Die symmetrischen Kompositionen der Farbflächen, die das Holz wie ein luzider Lackfilm umschließen, öffnen dabei den Blick in einen Bildraum, der durchzogen ist von sanften Schlieren und kaum wahrnehmbaren Verunreinigungen. Hier hat sich die Malerei selbst zum Thema. Die nüchternen Vierkantformen der Objekte repräsentieren in ihrer Dinghaftigkeit dagegen allenfalls noch den Minimalkonsens, dass jede Malerei die plastische Form als Träger benötigt.
In einer weiteren Serie dieser Werkgruppe entwickelt Holder aus dem Binnenkontrast, mit dem seine Hard Egde-Malerei operiert, eine bildhauerische Rhetorik, die man im Umkehrschluss als „Soft Edge“ bezeichnen könnte.

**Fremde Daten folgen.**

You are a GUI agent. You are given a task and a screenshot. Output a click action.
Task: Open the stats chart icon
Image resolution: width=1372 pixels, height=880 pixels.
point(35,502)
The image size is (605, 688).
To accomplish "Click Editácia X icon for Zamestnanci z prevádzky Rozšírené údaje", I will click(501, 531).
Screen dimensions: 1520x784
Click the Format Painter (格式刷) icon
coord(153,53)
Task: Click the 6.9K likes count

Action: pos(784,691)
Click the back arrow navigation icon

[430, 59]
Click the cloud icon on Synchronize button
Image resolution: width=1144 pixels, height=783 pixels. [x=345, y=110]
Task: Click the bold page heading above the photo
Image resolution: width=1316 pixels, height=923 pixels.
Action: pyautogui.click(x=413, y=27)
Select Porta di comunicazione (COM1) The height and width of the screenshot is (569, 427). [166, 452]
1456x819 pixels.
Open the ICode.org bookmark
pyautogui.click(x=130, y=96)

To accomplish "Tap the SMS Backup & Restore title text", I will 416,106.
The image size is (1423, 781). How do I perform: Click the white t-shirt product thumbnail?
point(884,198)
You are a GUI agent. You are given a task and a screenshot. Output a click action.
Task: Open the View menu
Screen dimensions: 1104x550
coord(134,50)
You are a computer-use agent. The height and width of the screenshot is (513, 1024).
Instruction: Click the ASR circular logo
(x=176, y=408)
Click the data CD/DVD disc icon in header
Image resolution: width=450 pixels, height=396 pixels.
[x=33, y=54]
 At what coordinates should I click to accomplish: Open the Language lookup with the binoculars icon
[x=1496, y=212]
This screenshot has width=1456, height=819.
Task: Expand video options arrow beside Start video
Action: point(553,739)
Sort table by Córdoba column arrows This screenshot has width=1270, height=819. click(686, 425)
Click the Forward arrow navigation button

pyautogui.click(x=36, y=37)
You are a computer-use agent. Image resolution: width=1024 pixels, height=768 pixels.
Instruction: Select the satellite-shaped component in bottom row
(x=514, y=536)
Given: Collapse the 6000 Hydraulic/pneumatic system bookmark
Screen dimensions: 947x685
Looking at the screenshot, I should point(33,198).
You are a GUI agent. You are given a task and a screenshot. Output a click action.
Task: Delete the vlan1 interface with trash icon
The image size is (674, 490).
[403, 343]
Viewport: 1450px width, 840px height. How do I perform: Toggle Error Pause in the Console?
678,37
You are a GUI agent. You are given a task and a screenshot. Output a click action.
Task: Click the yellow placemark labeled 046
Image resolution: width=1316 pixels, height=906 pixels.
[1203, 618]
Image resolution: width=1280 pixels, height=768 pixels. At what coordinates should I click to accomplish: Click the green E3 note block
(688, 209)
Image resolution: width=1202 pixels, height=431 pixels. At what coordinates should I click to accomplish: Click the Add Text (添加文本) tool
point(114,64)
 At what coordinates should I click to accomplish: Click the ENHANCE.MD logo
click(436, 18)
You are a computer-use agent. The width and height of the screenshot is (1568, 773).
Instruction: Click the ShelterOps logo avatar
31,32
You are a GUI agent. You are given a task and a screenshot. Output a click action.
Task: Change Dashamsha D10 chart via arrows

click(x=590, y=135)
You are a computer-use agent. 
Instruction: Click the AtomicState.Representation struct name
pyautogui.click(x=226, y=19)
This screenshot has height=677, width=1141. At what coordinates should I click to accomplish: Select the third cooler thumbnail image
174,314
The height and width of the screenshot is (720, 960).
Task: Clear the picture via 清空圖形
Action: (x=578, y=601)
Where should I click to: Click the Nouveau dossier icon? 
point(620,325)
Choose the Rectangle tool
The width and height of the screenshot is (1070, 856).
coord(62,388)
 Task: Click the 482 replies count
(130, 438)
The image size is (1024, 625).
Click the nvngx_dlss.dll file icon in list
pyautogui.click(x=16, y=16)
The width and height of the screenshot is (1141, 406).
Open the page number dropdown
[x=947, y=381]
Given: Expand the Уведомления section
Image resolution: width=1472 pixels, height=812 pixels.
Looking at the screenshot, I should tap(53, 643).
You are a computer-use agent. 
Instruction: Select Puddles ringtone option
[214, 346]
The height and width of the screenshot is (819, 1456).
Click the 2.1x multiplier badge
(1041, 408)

Die mit nüchternen Seriennummern betitelten Arbeiten bestehen aus je zwei monochrom lackierten Vierkantobjekten meist unterschiedlicher Länge und Stärke, die Holder an der Wand zu parallel über- oder nebeneinander hängenden Balkenpaaren anordnet. Die Farbflächen treffen hier nicht mehr in der Bildfläche aufeinander, sondern in einer unscharfen Schattenzone, die vom Raum zwischen den Objekten definiert wird. In Analogie zu den Farbnähten der einteiligen Colourfield-Objekte bildet diese schmale, präzise austarierte Fuge das eigentliche Kraftzentrum seiner zweiteiligen Arbeiten. So sehr sich diese Grenze der unmittelbaren Sichtbarkeit entzieht, so intensiv bündelt sich in ihr die Spannung zwischen den paarweise arrangierten Volumen und ihren farblich kontrastierenden Oberflächen. Die Objekte scheinen übereinander zu schwimmen, in Position gehalten allein durch die konzentrierte Energie der Wechselbeziehung, die ihren Höhepunkt im Moment der Annäherung zweier Körper erreicht, bevor sie sich berühren. In ihrer prekären Balance zwischen Bild und Objekt werden sie so auf bezwingende Weise zu Modellformen eines Problems, für das es keine gültige Lösung gibt: das eine kann immer auch das andere sein.